L'Ethnologue 2013 recense 7.105 langues vivantes

Marie Lebert - 30.10.2013

Patrimoine et éducation - A l'international - langues vivantes - recensement - ethnologue


Pour la première fois, ce catalogue encyclopédique de langues vivantes publie sa nouvelle édition en ligne avant son édition imprimée (non encore disponible). L'équipe de l'Ethnologue annonce aussi une actualisation annuelle et non plus tous les quatre ans, pour être en phase avec le monde rapide dans lequel nous vivons.

 

 

 

 

De l'imprimé au web

 

Mis en ligne sur un site complètement relooké www.ethnologue.com, l'Ethnologue 2013 - qui en est à sa 17e édition - recense 7.105 langues considérées comme vivantes à ce jour, avec de nombreuses statistiques et 200 cartes en couleur.

 

Le projet ne date pas d'hier. Il débute dès 1951 pour offrir un catalogue de langues minoritaires. Vingt ans plus tard, en 1971 donc, l'Ethnologue s'élargit à toutes les langues et informatise sa base de données.
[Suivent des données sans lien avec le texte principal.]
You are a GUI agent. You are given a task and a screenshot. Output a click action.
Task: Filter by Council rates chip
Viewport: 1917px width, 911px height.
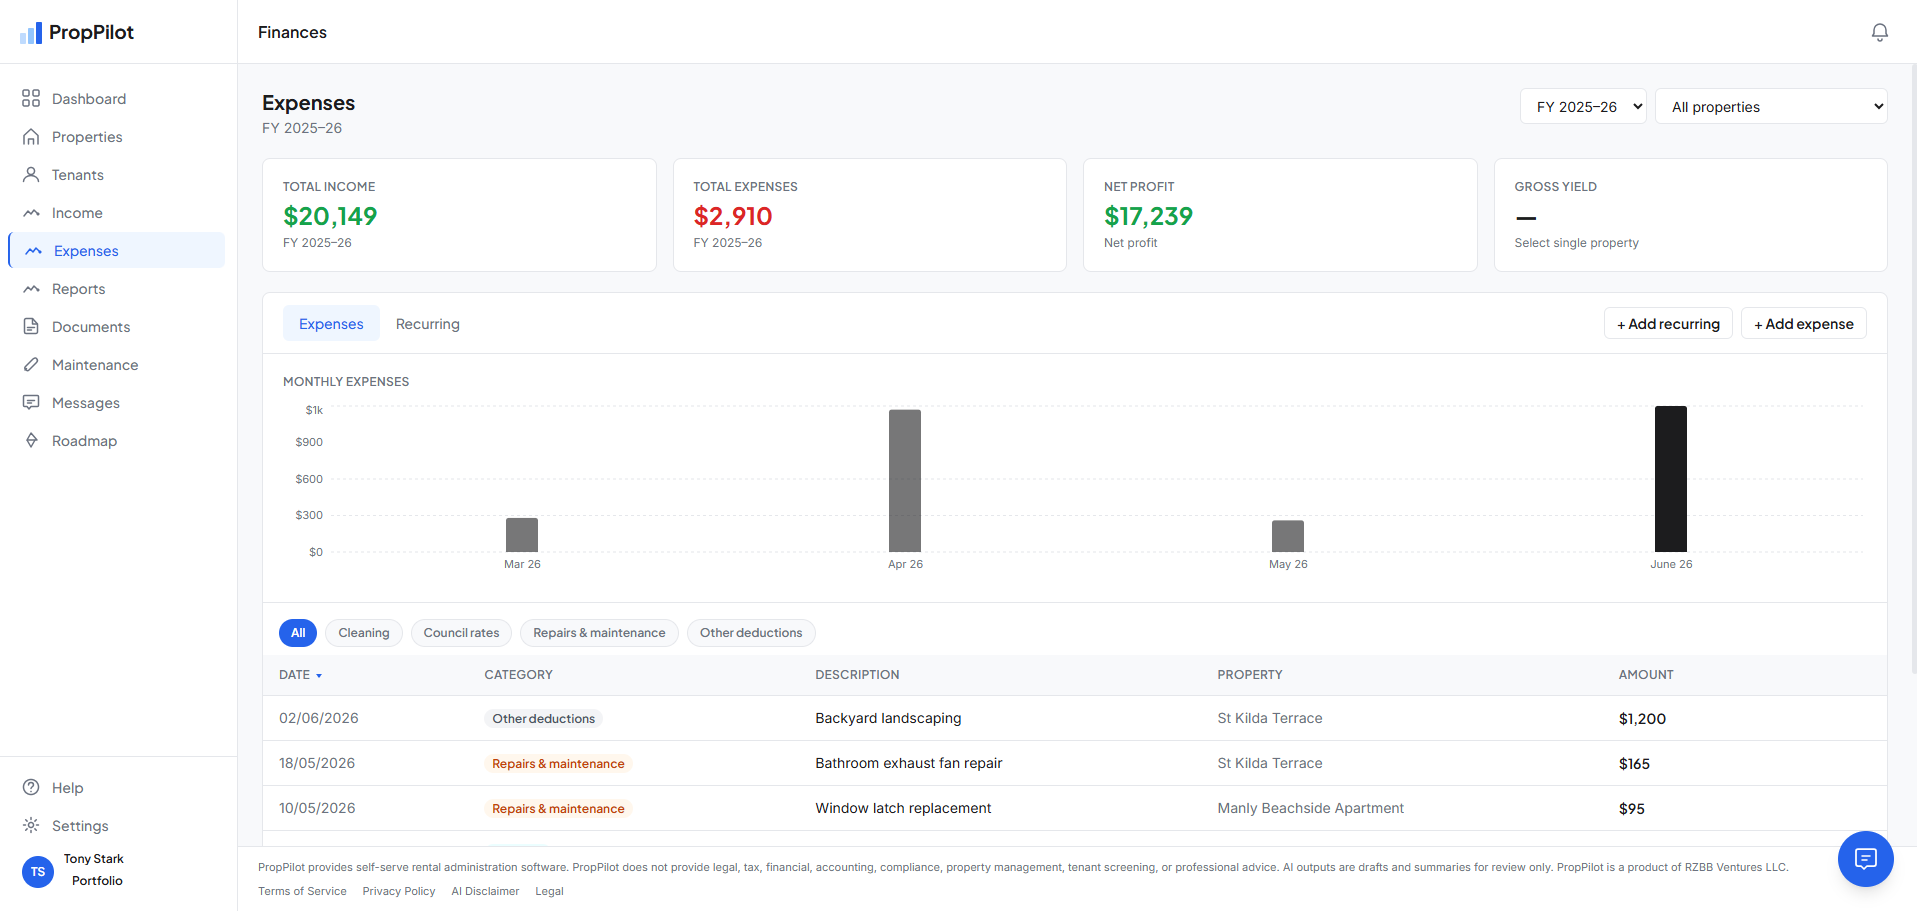pos(461,633)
Puis une version en ligne gratuite est lancée en 1996 pour utiliser le formidable outil de diffusion qu'est le web. D'abord considérée comme un complément de la version imprimée payante, cette version web supplante peu à peu la version imprimée en termes d'impact et de diffusion. Il faut toutefois attendre 2013 pour que la nouvelle édition soit d'abord publiée en ligne avant d'être disponible sous forme imprimée.

 

Devenu une véritable institution au fil des ans et considéré comme le meilleur catalogue de langues vivantes au monde, l'Ethnologue est géré par SIL International (SIL signifiant Summer Institute of Linguistics). Une équipe de chercheurs basée à Dallas (Texas) rassemble et organise la masse d'informations glanées et vérifiées une à une sur le terrain par des centaines de linguistes regroupés en équipes nationales et/ou linguistiques présentes sur tous les continents.

 

Qu'est-ce qu'une langue ?

 

Mais qu'est-ce exactement qu'une langue?  Comme expliqué sur le site de l'Ethnologue, « la manière dont chacun choisit de définir une langue dépend des motifs qu'on a d'identifier cette langue comme étant distincte d'une autre. Certains basent leur définition sur des raisons purement linguistiques, en mettant l'accent sur les différences lexicales et grammaticales. D'autres donnent la priorité à des facteurs sociaux, culturels ou politiques. En outre, les locuteurs d'une langue eux-mêmes ont souvent leurs propres critères sur l'appropriation d'une langue comme étant la leur. Ces critères sont souvent bien davantage liés à des questions de patrimoine et d'identité qu'aux traits linguistiques de la langue en question. »

 

Sans grande surprise, la langue anglaise est la langue la plus présente à l'échelle mondiale. On la trouve répertoriée dans 125 pays, soit comme langue officielle soit comme langue parlée par un groupe significatif d'immigrants.

 

Les familles linguistiques sont au nombre de 136, la plus importante étant l'indo-européen, qui regroupe 3 milliards de locuteurs.

 

Quant au pays remportant la palme du nombre de langues vivantes, il s'agit de la Papouasie-Nouvelle-Guinée, avec 836 langues. Viennent ensuite l'Indonésie avec 706 langues et le Nigéria avec 522 langues.

 

Les langues menacées

 

Sur les 7.105 langues recensées dans l'Ethnologue 2013, on trouve un nombre significatif de langues menacées. 1.535 langues ont moins de mille locuteurs, 478 langues ont moins de cent locuteurs et 135 langues ont moins de dix locuteurs.

 

188 langues sont considérées comme dormantes et non plus comme éteintes, grâce à nombre d'activistes œuvrant à leur préservation, notamment en créant des supports écrits et en les diffusant sur le web. Ceci explique pourquoi le nombre de langues vivantes de l'édition 2013 (7.105 langues) est supérieur à celui de l'édition 2009 (6.909 langues).

 

De 60 nationalités différentes, les 5.000 collaborateurs de SIL International ne se contentent pas de participer à ce gigantesque travail de catalogage, de classification et de codification. Ils sont également à la disposition des populations des langues minoritaires et menacées dans des domaines aussi divers que l'éducation, l'enseignement, la création de matériel pédagogique ou encore la traduction de documents pratiques dans les domaines de la santé, de l'hygiène et de la nutrition.

 

Tout aussi important peut-être, ils œuvrent pour que ces populations retrouvent une identité culturelle vis-à-vis des grandes langues et cultures dominantes, et pour que leurs locuteurs retrouvent la fierté de parler leur propre langue maternelle et de la transmettre à leurs enfants. Encore plus important peut-être, avec l'identité culturelle et la fierté, ces locuteurs retrouvent aussi l'estime de soi.